The party started its life in 1973 as a refuge for right-wing Social Democrats who were frustrated by that party’s left-leaning strategies in economic and foreign policy following 1968. So, CD were pro-NATO, pro-EEC, pro-home ownership, pro-cars and anti-modern education.

And they had Erhard Jakobsen as an energetic political communicator. (During the 1960s and early 1970s, Jakobsen was the mayor of my hometown, the Copenhagen suburb Gladsaxe – back then the place was considered one of the Social Democratic model councils, especially with regard to education).

During the turbulent 1970s, CD’s complete lack of ideology and organisation was less of a problem. The party was always needed to put together a majority in crisis agreements, and during election campaigns Jakobsen always performed some kind of stunt that would catapult his troop over the 2% cutoff.

As times changed, so CD changed its image – and its electoral appeal. In short, instead of being the nasty, paranoid social democrats, the CDs became the nice liberals, especially when it came to immigration policy. And the party managed to live on for another fifteen years.

The party’s weaknesses began to be obvious in the early 1990s following the exit of Erhard Jakobsen, the fall-out from the Tamil refugee scandal which brought down the Poul Schlüter’s government and the fall of the Soviet empire. That CD entered Poul Nyrup Rasmussen’s government in 1993 made sense in the parliamentary arena, but not in the electoral arena. Also, pro-NATO and pro-EU policies were uncontroversial by then and the party was left with tax benefits for home services as its shtick.

It was not enough. In 1996, CD left the government after a budget agreement which was supported by the Socialist Party and in 2001, the party simply slipped under the 2% cutoff and was reduced to a political sideshow, appearing then and now.

Today, CD shed what was left of its political identity and credibility by accepting Louise Frevert as a member. Until the next election, she will be representing the party in the Danish parliament.

Frevert is, to put it mildly, a loose cannon who burst onto the public stage in the 1980s as a belly-dancer, then became a member for the local council in Copenhagen for the Conservative Party before moving to the Danish People’s Party in 1999. No doubt to the endless relief of the Conservatives.
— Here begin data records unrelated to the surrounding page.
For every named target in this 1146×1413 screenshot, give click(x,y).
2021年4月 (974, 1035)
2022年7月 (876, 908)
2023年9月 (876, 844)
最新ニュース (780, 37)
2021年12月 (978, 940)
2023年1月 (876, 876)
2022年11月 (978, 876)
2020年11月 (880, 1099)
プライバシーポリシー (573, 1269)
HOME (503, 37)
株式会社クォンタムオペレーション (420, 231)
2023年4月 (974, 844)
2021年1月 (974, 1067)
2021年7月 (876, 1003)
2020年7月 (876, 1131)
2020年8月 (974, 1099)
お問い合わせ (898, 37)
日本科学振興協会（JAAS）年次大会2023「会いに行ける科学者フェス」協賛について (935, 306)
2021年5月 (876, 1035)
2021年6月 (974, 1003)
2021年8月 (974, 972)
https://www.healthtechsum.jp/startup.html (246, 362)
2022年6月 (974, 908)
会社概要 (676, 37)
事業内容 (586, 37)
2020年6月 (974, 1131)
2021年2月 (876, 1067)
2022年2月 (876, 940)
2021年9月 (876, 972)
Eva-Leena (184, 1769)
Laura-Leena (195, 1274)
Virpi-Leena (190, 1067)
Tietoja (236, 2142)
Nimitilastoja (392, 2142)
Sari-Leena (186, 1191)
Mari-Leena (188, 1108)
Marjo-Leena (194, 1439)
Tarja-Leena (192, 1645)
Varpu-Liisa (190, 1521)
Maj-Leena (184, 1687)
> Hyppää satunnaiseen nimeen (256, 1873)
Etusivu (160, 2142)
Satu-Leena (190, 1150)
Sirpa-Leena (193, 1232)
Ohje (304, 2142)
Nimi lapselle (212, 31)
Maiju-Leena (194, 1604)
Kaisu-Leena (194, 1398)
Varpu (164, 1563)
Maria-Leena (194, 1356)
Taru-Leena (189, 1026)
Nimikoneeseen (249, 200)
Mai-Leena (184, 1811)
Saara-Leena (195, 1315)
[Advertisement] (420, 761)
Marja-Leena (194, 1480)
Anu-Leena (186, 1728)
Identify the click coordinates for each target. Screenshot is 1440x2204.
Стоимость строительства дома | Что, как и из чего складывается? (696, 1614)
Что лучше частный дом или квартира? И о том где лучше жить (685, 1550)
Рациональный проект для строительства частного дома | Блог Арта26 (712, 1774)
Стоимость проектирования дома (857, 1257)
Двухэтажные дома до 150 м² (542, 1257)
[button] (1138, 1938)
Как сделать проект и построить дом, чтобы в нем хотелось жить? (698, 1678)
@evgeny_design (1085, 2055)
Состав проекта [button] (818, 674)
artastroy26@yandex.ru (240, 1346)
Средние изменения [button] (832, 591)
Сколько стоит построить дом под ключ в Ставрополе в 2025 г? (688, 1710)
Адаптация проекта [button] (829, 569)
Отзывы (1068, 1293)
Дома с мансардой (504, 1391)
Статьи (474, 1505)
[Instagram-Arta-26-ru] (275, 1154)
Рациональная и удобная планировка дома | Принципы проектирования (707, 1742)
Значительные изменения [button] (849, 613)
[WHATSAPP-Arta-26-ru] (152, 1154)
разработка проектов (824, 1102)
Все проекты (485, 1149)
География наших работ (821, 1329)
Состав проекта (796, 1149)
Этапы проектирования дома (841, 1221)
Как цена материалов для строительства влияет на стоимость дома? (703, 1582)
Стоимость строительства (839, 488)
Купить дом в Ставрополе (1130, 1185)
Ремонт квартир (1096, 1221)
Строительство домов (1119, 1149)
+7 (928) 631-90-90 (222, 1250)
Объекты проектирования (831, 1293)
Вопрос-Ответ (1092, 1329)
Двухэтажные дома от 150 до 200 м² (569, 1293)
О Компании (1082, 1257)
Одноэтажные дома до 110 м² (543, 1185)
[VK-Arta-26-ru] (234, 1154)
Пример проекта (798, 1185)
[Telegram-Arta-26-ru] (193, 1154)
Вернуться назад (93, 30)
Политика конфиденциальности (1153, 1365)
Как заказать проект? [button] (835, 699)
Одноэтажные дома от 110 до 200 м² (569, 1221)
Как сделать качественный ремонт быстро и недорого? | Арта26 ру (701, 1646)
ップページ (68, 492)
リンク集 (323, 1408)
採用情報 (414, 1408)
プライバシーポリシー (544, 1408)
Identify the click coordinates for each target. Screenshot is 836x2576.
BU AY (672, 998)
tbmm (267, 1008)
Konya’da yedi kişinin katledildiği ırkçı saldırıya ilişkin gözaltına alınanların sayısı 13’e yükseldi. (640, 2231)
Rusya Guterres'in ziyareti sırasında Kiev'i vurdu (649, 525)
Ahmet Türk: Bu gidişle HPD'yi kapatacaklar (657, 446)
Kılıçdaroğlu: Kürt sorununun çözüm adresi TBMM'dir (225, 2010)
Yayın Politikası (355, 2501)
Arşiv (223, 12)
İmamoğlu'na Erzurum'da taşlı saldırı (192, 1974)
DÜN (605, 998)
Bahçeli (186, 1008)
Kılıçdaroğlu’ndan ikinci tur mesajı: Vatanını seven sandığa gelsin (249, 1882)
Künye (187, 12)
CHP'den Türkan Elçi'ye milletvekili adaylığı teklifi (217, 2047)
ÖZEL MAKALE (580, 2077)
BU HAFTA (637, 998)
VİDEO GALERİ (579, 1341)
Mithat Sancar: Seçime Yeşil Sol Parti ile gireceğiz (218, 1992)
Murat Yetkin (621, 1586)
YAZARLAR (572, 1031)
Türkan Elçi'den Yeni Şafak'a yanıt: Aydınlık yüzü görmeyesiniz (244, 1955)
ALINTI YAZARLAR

She added a parliamentary chair to her political portfolio in 2001 and was slated to be the leader of the Danish People’s Party in Copenhagen in the 2005 local elections when things took a nasty turn. It emerged that Frevert had published a number of statements about Muslim men on her homepage which, again to put it mildly, could only be categorised as offensive. She managed to get herself tangled into ever more confusing explanations before settling on a version according to which her webmaster had written and published the texts without her knowledge. (See also this old post from November 2005). The top brass of the Danish People’s Party were no doubt relieved when Frevert finally left the party.

In any event, Louise Frevert’s latest stunt has put her on the frontpages of Danish newspapers yet again and made me write a far too long blog-post about an event of little political significance. Perhaps the best assessment of today’s developments was made by Søren Espersen from the Danish People’s Party who simply called Frevert’s and CD’s move surreal.